_THE TASK_: Give back exactly the stretch of data below from the line holding "Task: Click 저장 후 다음이동 button" through the line holding "Click the scroll right arrow button", both ends included, and leave the remaining lines out.
[WORKING DATA]
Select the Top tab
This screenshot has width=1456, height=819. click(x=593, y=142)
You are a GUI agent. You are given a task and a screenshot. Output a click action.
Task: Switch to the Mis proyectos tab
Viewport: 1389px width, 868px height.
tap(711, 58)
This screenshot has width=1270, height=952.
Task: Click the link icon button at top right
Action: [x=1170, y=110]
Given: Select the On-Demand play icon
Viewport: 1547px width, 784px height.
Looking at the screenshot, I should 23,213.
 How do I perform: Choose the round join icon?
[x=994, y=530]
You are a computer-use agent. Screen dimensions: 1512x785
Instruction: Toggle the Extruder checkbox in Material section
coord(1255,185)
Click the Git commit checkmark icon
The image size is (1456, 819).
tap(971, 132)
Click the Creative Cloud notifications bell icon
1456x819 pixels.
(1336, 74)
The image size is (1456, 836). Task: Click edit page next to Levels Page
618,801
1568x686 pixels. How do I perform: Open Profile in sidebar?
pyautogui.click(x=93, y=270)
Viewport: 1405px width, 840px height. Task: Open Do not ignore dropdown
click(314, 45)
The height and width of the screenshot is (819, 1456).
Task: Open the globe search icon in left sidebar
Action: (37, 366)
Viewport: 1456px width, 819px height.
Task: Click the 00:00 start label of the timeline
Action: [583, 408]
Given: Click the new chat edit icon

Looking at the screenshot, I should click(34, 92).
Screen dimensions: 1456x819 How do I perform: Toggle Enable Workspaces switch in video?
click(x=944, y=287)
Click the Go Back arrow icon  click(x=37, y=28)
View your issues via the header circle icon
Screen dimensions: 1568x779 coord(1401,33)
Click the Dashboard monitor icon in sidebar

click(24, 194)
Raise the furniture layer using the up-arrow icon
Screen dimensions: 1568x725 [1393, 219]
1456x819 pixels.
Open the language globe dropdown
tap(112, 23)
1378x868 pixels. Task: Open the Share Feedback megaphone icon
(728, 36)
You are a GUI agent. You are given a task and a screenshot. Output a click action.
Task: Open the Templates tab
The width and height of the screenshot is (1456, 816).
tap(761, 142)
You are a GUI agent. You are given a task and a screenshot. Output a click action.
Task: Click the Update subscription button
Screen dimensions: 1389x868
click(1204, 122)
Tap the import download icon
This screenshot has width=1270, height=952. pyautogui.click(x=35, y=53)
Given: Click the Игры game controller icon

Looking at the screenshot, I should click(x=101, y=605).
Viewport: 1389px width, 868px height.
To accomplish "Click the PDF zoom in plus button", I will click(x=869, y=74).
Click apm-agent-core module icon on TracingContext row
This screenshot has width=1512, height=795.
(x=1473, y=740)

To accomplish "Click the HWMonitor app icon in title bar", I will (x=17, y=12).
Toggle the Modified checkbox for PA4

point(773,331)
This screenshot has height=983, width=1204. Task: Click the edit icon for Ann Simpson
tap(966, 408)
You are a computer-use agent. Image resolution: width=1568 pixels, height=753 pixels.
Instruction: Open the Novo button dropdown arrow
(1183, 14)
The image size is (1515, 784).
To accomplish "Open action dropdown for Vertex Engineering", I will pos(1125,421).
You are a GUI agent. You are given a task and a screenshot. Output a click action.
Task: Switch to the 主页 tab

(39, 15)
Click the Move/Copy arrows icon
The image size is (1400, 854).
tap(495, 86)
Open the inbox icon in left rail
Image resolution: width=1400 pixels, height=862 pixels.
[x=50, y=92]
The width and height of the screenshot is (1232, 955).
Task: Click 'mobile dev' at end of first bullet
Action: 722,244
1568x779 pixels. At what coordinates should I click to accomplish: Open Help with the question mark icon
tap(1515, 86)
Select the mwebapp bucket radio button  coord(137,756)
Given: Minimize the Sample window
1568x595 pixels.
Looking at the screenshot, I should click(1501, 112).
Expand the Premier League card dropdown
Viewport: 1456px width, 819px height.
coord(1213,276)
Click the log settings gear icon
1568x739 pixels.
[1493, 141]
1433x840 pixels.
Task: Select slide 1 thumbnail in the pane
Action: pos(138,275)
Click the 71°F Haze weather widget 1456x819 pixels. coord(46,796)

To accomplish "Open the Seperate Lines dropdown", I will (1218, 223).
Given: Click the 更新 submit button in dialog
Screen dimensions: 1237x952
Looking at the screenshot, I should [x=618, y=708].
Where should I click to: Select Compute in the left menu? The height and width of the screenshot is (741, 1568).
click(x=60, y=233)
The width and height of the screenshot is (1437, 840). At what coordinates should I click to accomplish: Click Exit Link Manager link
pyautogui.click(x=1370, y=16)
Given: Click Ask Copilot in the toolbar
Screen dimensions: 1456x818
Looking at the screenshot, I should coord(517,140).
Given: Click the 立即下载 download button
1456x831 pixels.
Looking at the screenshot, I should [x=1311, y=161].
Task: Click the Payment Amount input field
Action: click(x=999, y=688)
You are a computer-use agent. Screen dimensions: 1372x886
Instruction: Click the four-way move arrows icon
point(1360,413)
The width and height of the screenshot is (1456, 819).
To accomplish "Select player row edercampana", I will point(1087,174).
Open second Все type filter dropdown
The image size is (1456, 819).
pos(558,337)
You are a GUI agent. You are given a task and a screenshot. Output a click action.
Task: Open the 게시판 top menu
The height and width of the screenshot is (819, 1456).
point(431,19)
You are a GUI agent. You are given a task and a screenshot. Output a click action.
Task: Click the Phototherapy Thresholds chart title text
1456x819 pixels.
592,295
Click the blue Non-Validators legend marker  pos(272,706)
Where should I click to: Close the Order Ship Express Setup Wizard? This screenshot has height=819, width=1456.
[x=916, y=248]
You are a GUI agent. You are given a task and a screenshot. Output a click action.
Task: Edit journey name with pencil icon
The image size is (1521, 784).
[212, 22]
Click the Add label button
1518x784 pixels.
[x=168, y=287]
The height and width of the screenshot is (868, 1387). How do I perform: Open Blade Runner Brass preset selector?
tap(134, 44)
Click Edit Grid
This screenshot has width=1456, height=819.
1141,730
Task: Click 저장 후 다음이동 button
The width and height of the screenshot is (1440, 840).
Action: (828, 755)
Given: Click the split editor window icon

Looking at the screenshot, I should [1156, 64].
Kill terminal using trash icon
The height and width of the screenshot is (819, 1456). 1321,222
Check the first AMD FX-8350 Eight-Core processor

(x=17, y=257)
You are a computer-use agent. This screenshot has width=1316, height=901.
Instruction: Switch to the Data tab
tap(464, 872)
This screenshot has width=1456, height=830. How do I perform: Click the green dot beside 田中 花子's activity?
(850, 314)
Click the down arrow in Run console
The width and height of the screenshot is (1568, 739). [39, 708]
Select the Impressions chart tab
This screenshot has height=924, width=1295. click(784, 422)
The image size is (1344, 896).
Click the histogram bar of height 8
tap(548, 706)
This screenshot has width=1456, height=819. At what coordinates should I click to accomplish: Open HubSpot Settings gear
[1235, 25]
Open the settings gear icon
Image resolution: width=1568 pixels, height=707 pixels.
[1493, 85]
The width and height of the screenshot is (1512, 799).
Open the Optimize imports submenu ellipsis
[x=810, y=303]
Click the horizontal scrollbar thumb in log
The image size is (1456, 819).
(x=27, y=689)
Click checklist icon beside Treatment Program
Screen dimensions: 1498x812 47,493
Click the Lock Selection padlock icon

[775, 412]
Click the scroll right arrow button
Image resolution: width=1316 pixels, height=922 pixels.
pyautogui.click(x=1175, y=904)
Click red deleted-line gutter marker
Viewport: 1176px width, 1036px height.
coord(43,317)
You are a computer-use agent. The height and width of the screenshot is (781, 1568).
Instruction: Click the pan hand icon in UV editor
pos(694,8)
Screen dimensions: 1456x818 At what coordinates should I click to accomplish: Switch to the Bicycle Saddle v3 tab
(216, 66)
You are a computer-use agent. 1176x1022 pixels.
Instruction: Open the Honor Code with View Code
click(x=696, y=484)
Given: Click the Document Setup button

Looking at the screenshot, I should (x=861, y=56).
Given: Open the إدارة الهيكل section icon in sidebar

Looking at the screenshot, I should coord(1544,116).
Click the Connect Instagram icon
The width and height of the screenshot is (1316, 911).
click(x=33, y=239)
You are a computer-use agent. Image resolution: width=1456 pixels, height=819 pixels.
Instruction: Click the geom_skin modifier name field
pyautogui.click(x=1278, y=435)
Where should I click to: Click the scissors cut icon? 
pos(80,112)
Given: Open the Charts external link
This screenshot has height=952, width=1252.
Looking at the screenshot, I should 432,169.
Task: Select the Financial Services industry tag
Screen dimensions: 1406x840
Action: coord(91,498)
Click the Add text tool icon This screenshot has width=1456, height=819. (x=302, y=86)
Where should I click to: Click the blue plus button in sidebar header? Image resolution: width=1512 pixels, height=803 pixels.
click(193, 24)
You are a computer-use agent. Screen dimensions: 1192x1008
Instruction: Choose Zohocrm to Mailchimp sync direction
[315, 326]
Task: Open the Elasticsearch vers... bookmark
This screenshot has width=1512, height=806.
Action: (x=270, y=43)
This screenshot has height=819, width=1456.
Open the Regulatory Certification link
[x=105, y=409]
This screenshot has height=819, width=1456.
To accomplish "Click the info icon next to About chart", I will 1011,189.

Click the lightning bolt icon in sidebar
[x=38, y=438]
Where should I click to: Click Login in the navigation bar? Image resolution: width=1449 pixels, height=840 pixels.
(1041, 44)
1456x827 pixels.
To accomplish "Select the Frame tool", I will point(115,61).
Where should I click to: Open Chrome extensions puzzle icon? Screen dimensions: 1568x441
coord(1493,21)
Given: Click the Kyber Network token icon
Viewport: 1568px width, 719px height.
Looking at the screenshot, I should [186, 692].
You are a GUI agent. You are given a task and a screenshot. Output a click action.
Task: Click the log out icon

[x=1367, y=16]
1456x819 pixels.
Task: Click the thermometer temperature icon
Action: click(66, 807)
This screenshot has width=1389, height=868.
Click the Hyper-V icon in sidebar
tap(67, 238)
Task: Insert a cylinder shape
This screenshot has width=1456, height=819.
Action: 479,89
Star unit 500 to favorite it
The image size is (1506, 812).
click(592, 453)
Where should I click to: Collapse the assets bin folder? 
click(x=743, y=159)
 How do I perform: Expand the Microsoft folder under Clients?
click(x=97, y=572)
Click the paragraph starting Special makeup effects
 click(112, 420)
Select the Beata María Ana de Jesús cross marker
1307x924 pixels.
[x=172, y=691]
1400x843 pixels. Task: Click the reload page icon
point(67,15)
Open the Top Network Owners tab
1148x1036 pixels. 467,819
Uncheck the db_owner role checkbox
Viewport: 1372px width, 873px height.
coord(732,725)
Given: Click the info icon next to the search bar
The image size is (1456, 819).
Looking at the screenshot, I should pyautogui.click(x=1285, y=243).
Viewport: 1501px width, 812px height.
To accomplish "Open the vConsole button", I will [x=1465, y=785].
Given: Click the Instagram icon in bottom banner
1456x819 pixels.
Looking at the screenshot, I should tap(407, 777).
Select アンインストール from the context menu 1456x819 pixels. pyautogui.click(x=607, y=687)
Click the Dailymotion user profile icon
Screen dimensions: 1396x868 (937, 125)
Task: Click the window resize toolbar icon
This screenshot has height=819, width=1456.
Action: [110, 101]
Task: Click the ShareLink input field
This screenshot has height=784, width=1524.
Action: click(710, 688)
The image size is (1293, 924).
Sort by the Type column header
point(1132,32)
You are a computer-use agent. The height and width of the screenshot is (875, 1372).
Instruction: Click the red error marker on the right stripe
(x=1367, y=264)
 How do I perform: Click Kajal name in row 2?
[/WORKING DATA]
_SOLUTION TO THE EXERCISE_:
Task: Click 저장 후 다음이동 button
The width and height of the screenshot is (1440, 840).
Action: (828, 755)
Given: Click the split editor window icon

Looking at the screenshot, I should [1156, 64].
Kill terminal using trash icon
The height and width of the screenshot is (819, 1456). 1321,222
Check the first AMD FX-8350 Eight-Core processor

(x=17, y=257)
You are a computer-use agent. This screenshot has width=1316, height=901.
Instruction: Switch to the Data tab
tap(464, 872)
This screenshot has width=1456, height=830. How do I perform: Click the green dot beside 田中 花子's activity?
(850, 314)
Click the down arrow in Run console
The width and height of the screenshot is (1568, 739). [39, 708]
Select the Impressions chart tab
This screenshot has height=924, width=1295. click(784, 422)
The image size is (1344, 896).
Click the histogram bar of height 8
tap(548, 706)
This screenshot has width=1456, height=819. At what coordinates should I click to accomplish: Open HubSpot Settings gear
[1235, 25]
Open the settings gear icon
Image resolution: width=1568 pixels, height=707 pixels.
[1493, 85]
The width and height of the screenshot is (1512, 799).
Open the Optimize imports submenu ellipsis
[x=810, y=303]
Click the horizontal scrollbar thumb in log
The image size is (1456, 819).
(x=27, y=689)
Click checklist icon beside Treatment Program
Screen dimensions: 1498x812 47,493
Click the Lock Selection padlock icon

[775, 412]
Click the scroll right arrow button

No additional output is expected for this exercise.